Konferensi Iklim PBB COP28 yang mulai diselenggarakan pada 30 November hingga 12 Desember 2023 di Dubai, akan membahas terkait penghapusan secara bertahap bahan bakar fosil yang menghasilkan karbondioksida (CO2) cukup tinggi. Hal ini membuat masa depan bahan bakar fosil menjadi perhatian dalam acara tersebut.
Pasalnya, tuan rumah COP28 adalah Uni Emirat Arab (UEA) yang merupakan negara penghasil minyak dan gas yang cukup besar di dunia. Untuk itu, banyak pertanyaan yang muncul dari khalayak seperti, “Apakah mereka akan menyetujui untuk pertama kalinya, secara bertahap menghapus konsumsi bahan bakar fosil secara global dan menggantinya dengan sumber-sumber energi terbarukan seperti tenaga surya dan angin?”.
Di sisi lain, International Energy Agency (IEA) memberikan sejumlah upaya untuk mengurangi emisi. Salah satunya dengan menerapkan teknologi penangkapan dan penyimpanan karbon atau carbon capture storage (CCS).
Presiden COP28 Sultan Al Jaber mengatakan emisi gas rumah kaca dari pembakaran bahan bakar fosil adalah penyebab terbesar perubahan iklim. “Penangkapan karbon secara luas bisa mengurangi emisi, maka industri bahan bakar fosil harus memutuskan antara ingin memperdalam merasakan krisis iklim atau beralih ke energi bersih,” ujar Al Jaber.
Eksekutif Perusahaan Minyak di Puncak Pimpinan COP28
Argumen yang mendukung dan menentang penggunaan bahan bakar fosil yang berkelanjutan telah menempatkan sorotan pada presiden COP yang baru, Sultan Al Jaber.
Posisinya sebagai CEO perusahaan minyak nasional UEA, ADNOC, telah menimbulkan kekhawatiran di antara para pegiat iklim, beberapa anggota Kongres AS, dan anggota parlemen Uni Eropa mengenai apakah ia dapat menjadi perantara yang tidak memihak dalam kesepakatan iklim.
Al Jaber membantah keras laporan dari BBC dan Centre for Climate Reporting (CCR) yang menudingnya berencana mendiskusikan potensi kesepakatan gas dan kesepakatan komersial lainnya, dengan lebih dari selusin perwakilan pemerintah menjelang pertemuan tersebut.
"Tuduhan-tuduhan ini salah, tidak benar, tidak tepat, tidak akurat. Dan ini adalah upaya untuk merusak pekerjaan kepresidenan COP28," ujar Al Jaber dalam sebuah konferensi pers, dikutip dari Reuters, Kamis (30/11).

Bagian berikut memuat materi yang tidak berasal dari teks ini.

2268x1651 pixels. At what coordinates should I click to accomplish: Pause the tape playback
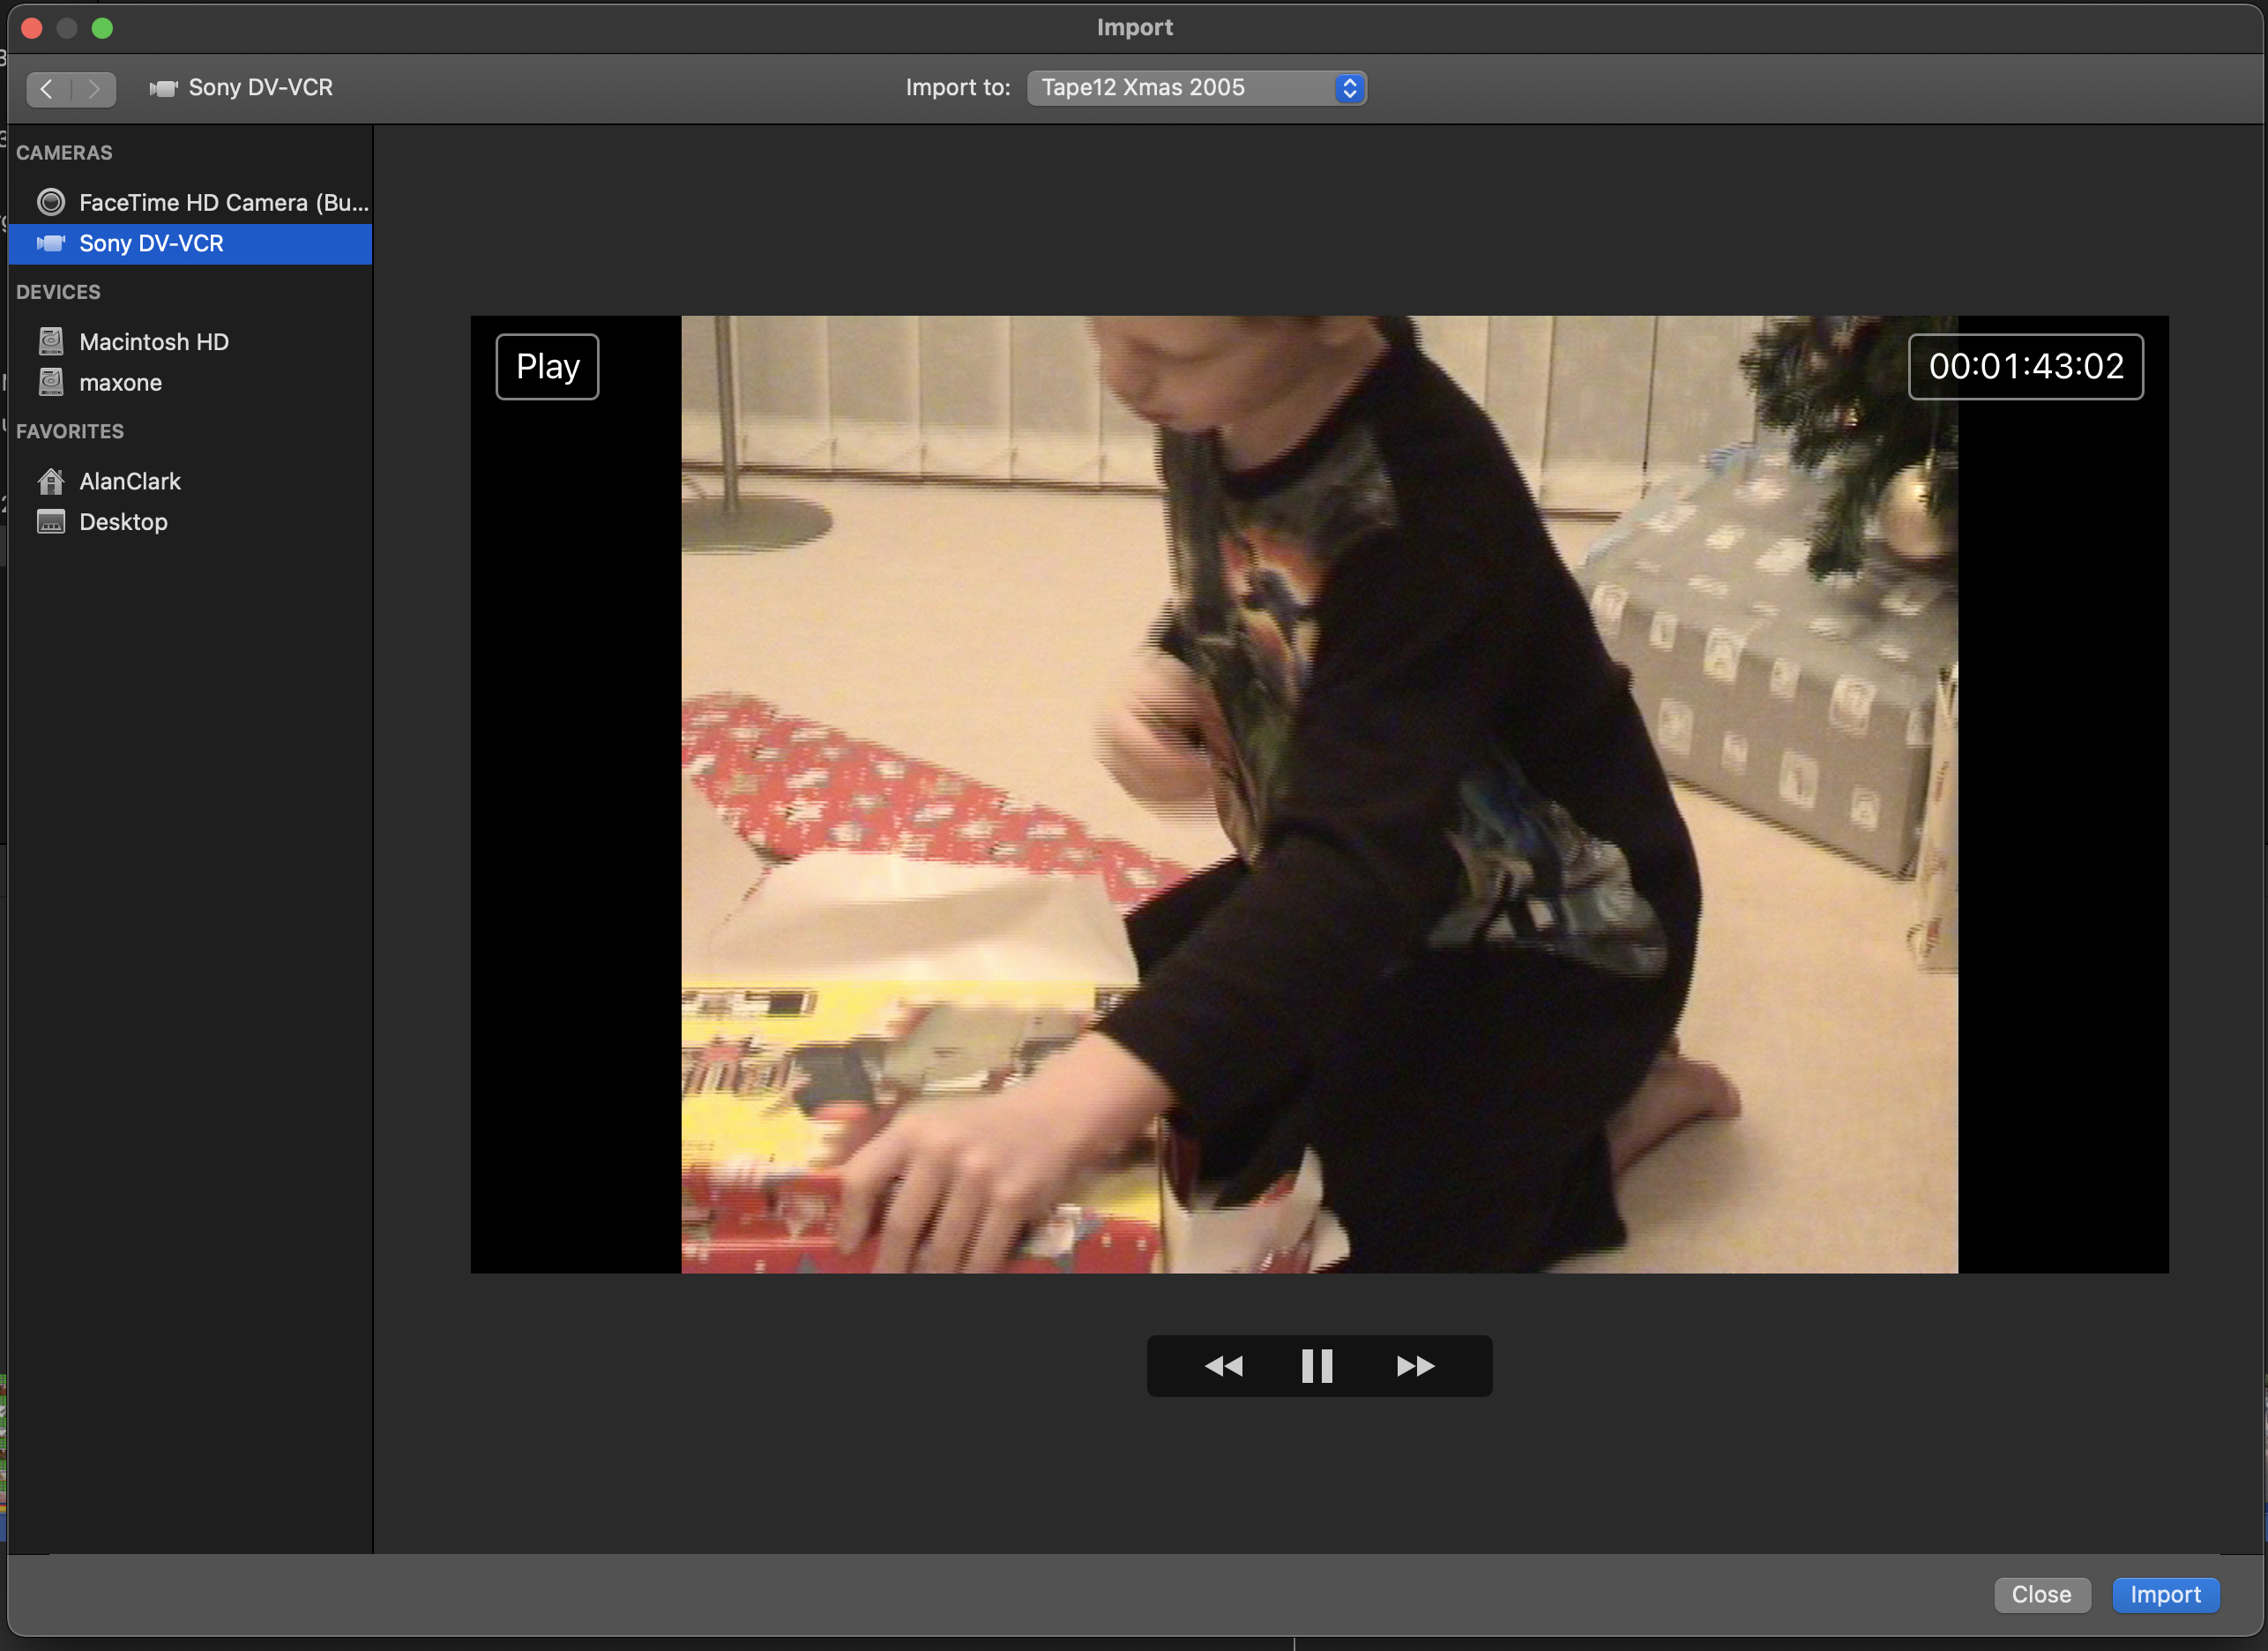tap(1317, 1366)
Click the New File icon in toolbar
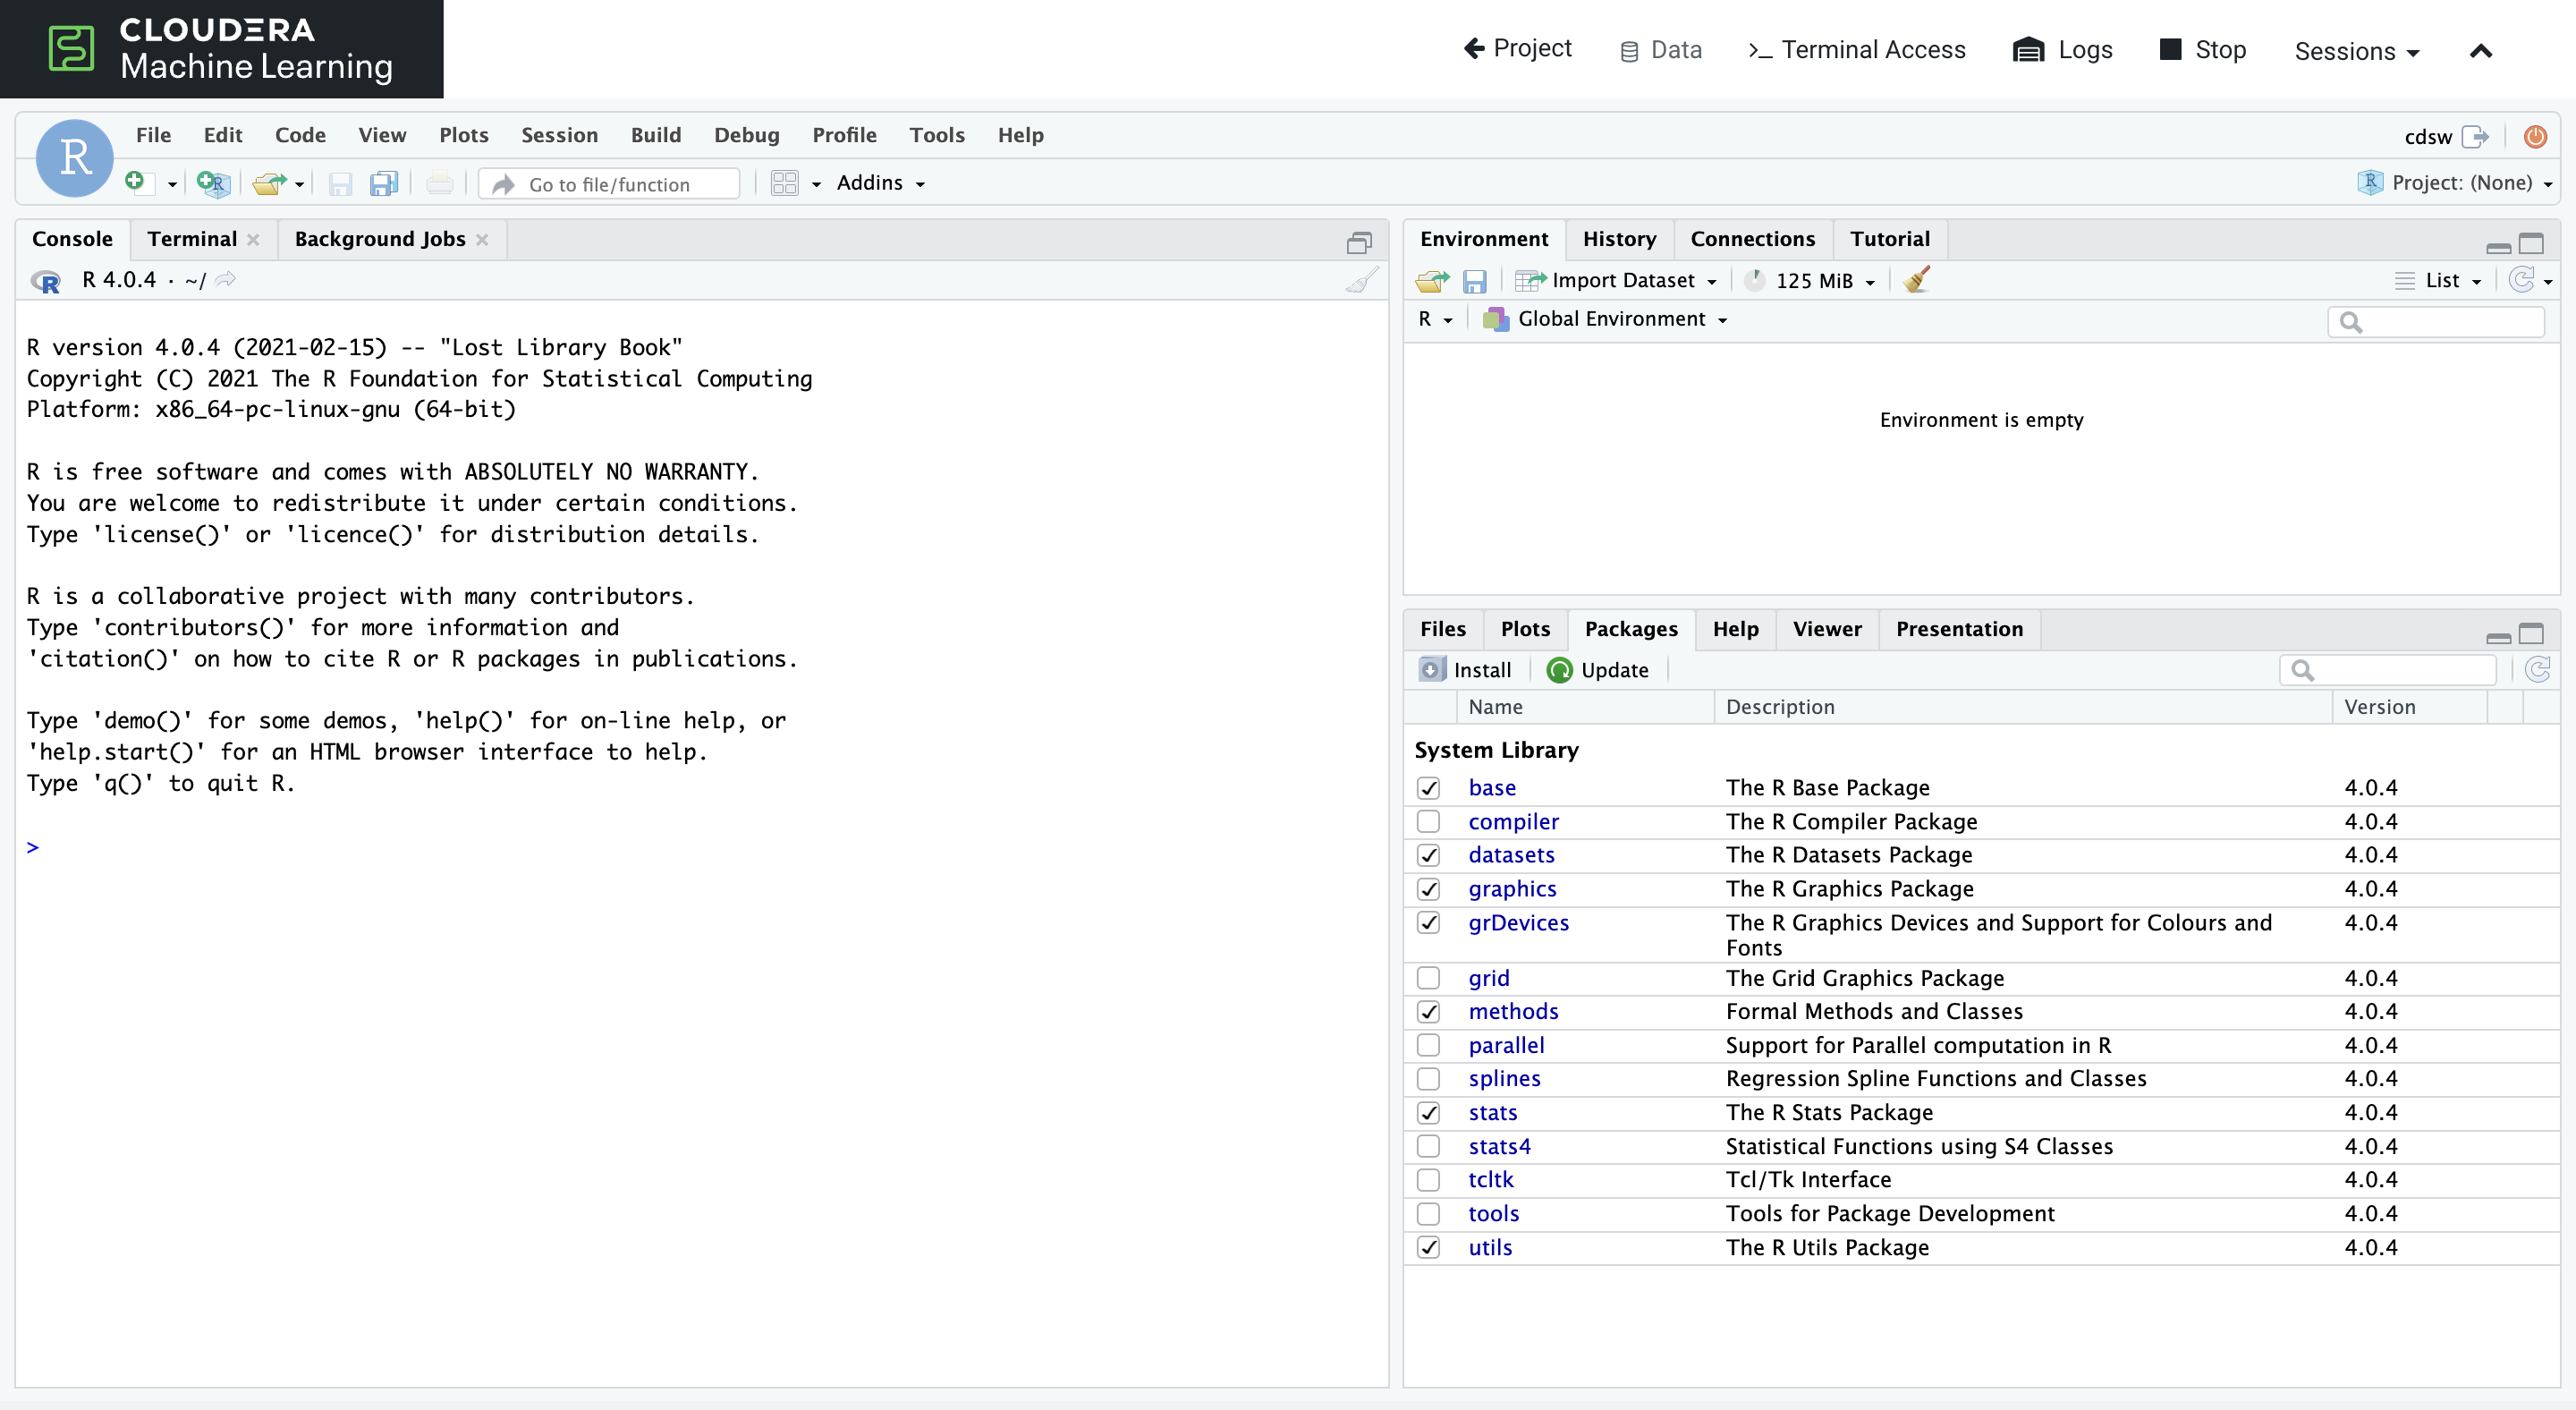 point(135,182)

Jaber mengatakan bahwa pengurangan bahan bakar fosil tidak dapat dihindari, tetapi juga industri ini perlu diikutsertakan dalam perdebatan untuk menemukan solusi iklim dan menyatakan bahwa dirinya berada pada posisi yang tepat untuk menjadi penengah.
Namun, para pegiat iklim tidak merasa yakin dengan posisi yang dipegang oleh Sultan Al Jaber, “Kita memiliki dunia yang lebih banyak menggunakan bahan bakar fosil daripada energi bersih. Apa yang seharusnya kita cari adalah komitmen untuk benar-benar mengurangi bahan bakar fosil,” kata Presiden World Resources Institute (WRI), sebuah LSM iklim, Ani Dasgupta.
Al Jaber mengatakan bahwa ia telah menggalang dukungan dari berbagai perusahaan untuk komitmen COP28 yang bertujuan untuk mengurangi emisi dari operasi minyak dan gas. Banyak perwakilan dari industri bahan bakar fosil akan hadir di Dubai karena pertemuan tahun ini yang dihadiri oleh 70.000 peserta dan terdaftar mengambil karakter pameran dagang.
Pihak penyelenggara mengatakan bahwa rekor kehadiran ini akan mencakup partisipasi bisnis terbesar untuk pertemuan iklim PBB. Perdana Menteri India Narendra Modi dan Raja Charles dari Inggris juga dijadwalkan akan hadir, meskipun Presiden AS Joe Biden tidak akan hadir.